The term ‘cultural insanity’ refers to normative templates that have become so counter-productive and self-defeating, or so misaligned to our basic Human needs, that they stand to undo Society or its life supports.

In fact, normality can be the deadliest of foes.

All Human cultures milk illusion for purposes of control and motivation, but never before has a Society indebted itself so heavily to unreality.

As our unreality bubble ruptures, we find ourselves in an endgame with all-or-none stakes that can only be won by way of a radical and upsetting utopian transformation.

For the first time, Utopia is a matter of life or death. Getting it half right is not enough. Idealism and reality have converged. Utopia is becoming serious business.
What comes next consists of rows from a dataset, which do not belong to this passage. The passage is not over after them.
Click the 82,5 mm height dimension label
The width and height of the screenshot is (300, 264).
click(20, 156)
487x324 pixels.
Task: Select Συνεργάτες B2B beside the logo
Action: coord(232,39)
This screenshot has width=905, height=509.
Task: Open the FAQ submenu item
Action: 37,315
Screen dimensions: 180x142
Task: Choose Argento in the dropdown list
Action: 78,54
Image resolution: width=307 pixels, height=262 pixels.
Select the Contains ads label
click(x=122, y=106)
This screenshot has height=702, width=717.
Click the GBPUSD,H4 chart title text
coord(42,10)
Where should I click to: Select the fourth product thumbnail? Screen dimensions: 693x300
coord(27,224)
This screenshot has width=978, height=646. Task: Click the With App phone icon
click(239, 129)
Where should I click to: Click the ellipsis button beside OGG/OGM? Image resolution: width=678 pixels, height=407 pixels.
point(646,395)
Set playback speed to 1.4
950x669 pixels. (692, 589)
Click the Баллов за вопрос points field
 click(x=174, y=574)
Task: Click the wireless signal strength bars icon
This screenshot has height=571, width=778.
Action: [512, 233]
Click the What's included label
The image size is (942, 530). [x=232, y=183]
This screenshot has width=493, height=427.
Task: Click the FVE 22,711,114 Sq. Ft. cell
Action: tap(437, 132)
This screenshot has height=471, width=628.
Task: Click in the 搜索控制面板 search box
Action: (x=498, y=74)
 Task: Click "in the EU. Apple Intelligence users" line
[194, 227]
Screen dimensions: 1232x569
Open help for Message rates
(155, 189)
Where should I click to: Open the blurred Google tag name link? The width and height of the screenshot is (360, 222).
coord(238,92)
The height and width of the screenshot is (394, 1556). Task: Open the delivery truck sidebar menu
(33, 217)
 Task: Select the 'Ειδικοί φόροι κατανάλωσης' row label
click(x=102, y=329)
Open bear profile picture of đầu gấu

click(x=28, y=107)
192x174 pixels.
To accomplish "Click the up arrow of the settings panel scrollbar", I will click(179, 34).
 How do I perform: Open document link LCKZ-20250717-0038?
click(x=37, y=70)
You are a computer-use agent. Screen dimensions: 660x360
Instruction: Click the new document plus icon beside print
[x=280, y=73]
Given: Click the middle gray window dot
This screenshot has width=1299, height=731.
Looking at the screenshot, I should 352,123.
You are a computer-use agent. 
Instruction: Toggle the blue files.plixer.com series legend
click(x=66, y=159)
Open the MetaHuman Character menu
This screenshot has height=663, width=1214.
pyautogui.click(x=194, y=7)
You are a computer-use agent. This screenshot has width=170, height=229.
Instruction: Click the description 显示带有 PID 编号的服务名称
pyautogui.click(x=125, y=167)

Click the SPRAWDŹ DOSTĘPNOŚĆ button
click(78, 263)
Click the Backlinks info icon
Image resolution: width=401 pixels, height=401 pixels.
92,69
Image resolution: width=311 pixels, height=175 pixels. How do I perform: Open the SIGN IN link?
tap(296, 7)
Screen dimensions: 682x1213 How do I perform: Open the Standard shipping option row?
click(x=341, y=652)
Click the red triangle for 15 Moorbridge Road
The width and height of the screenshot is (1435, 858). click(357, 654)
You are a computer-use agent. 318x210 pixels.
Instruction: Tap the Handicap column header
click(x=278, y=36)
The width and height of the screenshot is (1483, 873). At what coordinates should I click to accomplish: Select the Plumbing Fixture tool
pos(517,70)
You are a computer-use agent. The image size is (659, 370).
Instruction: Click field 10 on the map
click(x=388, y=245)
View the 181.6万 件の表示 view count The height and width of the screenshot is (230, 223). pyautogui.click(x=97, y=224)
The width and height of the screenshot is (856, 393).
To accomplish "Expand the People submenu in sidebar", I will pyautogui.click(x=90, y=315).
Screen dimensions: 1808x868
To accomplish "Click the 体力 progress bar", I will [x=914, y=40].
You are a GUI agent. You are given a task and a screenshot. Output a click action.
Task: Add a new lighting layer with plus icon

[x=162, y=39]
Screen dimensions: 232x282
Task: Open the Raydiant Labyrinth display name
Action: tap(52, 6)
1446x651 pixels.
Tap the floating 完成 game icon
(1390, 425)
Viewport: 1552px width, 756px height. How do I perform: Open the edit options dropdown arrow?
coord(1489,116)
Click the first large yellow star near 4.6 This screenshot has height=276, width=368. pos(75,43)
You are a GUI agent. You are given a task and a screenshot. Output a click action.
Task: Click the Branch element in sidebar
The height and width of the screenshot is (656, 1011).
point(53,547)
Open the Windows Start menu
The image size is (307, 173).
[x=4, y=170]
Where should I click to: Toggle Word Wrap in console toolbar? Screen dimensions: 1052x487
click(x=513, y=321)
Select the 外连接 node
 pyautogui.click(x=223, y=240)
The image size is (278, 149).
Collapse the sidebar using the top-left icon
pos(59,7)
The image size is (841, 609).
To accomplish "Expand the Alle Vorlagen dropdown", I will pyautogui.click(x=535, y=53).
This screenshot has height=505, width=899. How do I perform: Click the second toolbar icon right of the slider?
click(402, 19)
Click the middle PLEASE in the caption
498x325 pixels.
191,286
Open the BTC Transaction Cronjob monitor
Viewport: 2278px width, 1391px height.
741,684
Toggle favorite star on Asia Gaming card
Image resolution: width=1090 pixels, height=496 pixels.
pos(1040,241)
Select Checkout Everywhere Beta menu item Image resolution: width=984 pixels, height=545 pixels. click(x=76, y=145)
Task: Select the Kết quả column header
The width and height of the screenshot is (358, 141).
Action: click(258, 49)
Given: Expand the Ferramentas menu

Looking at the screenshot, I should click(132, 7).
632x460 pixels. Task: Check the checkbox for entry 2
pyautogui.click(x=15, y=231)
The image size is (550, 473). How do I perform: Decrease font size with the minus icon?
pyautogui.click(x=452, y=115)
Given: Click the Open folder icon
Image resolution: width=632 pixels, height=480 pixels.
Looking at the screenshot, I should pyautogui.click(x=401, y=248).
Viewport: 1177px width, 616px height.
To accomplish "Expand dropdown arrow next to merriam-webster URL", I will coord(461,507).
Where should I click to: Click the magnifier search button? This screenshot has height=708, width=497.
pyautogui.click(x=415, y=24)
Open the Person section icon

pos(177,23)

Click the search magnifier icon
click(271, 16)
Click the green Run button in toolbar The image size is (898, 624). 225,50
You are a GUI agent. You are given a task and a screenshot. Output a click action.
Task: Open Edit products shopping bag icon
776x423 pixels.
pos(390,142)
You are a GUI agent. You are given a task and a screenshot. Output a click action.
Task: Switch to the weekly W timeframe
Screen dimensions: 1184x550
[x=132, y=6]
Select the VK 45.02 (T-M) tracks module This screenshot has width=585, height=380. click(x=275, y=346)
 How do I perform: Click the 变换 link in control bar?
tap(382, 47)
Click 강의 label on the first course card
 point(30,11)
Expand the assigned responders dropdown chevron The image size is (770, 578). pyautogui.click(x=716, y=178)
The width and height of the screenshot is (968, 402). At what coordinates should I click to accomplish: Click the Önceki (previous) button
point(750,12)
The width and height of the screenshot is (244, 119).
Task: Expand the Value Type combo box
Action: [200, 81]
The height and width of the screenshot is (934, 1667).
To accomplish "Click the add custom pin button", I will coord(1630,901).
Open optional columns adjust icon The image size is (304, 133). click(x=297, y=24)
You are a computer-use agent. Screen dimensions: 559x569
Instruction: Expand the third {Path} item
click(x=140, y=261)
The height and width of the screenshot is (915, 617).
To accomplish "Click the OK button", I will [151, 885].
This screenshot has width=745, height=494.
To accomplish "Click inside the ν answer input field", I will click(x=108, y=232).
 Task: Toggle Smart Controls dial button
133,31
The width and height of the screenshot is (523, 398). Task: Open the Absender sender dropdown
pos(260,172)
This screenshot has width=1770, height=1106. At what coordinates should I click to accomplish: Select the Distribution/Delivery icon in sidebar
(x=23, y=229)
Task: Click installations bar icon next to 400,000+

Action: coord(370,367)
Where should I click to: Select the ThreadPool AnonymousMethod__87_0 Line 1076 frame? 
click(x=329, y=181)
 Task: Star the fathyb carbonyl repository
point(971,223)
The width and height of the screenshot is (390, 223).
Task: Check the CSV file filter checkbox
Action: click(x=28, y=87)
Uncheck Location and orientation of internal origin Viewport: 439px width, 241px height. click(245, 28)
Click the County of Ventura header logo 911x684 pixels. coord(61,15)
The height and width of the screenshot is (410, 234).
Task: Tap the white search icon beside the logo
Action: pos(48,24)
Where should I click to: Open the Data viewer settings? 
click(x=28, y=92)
There is nothing that we cannot be or believe. We are as perfectible as we are corruptible

Buddha called for a spiritually advanced Society that imbued depth of character and full aliveness by way of selflessness, harmony with nature, liberation from worldly desire, and contemplation about truth and reality.

Renaissance utopian Sir Thomas More preached for a morality-centred Society with no money, no private property, a six-hour working day and no need for lawyers.

Sir Francis Bacon recounted a cultural Eden that endowed all members with ‘generosity and enlightenment, dignity and splendour, and piety and public spirit.’

For psychologist Erich Fromm, the only defence against our all-consuming social insanity was ‘a radical change of the Human heart’.

He detailed a utopian model called Humanistic Communitarian Socialism, to be overseen by a ‘supreme cultural council’.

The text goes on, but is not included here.